Nel medesimo solco, l’osservazione di queste strepitose opere rafforza le diversità perché esse insistono su ciò che è particolare. Una singolarità che s’invasa, si concretizza nella pietrosità delle teste antiche modellate dall’artista, le quali riverberano fino a noi dal fondo dei secoli, simili a formazioni geologiche. Franco Fanelli letteralmente le scolpisce, le lavora incessantemente, ne fa rilucere la superficie, rinvenendo marmo sotto la cappa di fuliggine, oscura i valloni soleggiati delle orbite, proietta ombre e vi solleva maree. La testa appare scavata ed erosa da fenomeni metereologici, alcune teste sembrano percorse dalla puntina di un magnetofono: sembra che si abbia a che fare con un’opera di scavo condotta in miniatura, ma che rappresenti in scala il macrocosmo. Fa precipitare sulla terra una domanda posta astrattamente. Il suo applicarsi equivale a un incessante porsi il problema, che da solo vale già quanto il massimo dialogo instaurabile.

Lavorando senza sosta sulle analogie visive – e Fanelli sa aprire un vero e proprio vaso di Pandora che riempie la scena di cose mai viste, acuenti, in un mondo creduto incasellato, gli stridori e le aporie, rispetto alle quali la mente riattiva legami e relazioni, verifica la corrispondenza di ciò che vede con ciò che sa. Per il mistificato rapporto tra immagini e parole è davvero una formula propulsiva: poiché proprio in quella che si crede essere la civiltà delle immagini, l’immagine raggiunge raramente quest’assoluta potenza, questa capacità di far scaturire valore conoscitivo.

In questi tragici ritratti – poiché se il problema viene posto, non viene banalmente risolto – si offre una teatrale sequenza di caratteri e di personaggi prelevati da testi o da narrazioni storiche, in costume d’epoca o indossanti gorgiere di ferro: nessun oggetto può collocarsi in maniera inerte in questi fogli. Alcuni appaiono scolpiti come bassorilievi, in cui i vistosi tratti somatici riaffiorano insieme a un sinistro sferragliare di catene. In ogni caso, nessun buon pensiero vi alligna, né s’impiglia su queste superfici dotate di doppio fondo. E soprattutto non vi si chiude, né si sopisce nessuna delle questioni toccate. E’ questo il caso di un bulino che simile a una bacchetta magica può aprire solo sprofondi nelle nostra identità culturale.

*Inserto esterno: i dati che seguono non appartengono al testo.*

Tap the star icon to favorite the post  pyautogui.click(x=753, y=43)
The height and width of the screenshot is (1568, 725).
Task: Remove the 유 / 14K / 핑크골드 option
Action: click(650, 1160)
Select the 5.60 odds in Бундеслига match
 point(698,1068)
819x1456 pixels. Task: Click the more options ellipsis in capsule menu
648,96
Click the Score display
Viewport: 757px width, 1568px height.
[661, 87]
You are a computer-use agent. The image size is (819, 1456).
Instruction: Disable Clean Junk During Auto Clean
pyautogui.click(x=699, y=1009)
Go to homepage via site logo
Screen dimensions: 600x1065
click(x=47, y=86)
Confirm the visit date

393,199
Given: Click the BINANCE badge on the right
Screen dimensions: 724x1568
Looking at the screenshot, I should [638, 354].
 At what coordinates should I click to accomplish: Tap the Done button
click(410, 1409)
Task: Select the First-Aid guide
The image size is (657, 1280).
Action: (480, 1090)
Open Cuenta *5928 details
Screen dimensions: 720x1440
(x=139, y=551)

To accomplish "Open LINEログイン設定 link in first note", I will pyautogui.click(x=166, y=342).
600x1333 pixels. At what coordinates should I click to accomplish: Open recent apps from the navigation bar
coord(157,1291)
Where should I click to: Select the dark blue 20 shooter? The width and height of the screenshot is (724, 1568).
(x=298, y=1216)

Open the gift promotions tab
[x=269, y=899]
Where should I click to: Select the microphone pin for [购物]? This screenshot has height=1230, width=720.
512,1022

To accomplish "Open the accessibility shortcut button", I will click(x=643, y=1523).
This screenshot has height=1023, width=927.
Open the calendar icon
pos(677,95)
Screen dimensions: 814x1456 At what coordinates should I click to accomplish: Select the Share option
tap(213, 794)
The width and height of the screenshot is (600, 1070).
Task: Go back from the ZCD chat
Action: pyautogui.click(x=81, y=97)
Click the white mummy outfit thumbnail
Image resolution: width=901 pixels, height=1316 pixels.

Franco Fanelli, Ritratti in nero

***

Un pensiero su “Ritratti in nero”

  1. Considerando che sono acquerelli, hanno una matericità sorprendente. E’ bellissimo l’utilizzo del nero per l’ombra da cui emergono questi splendidi ritratti. Non è semplice l’acquerello. Di solito è anche considerata una tecnica “minore”. Però nelle mani di un artista vero e proprio, come questo, hanno la stessa potenza di un olio. Bellissimi.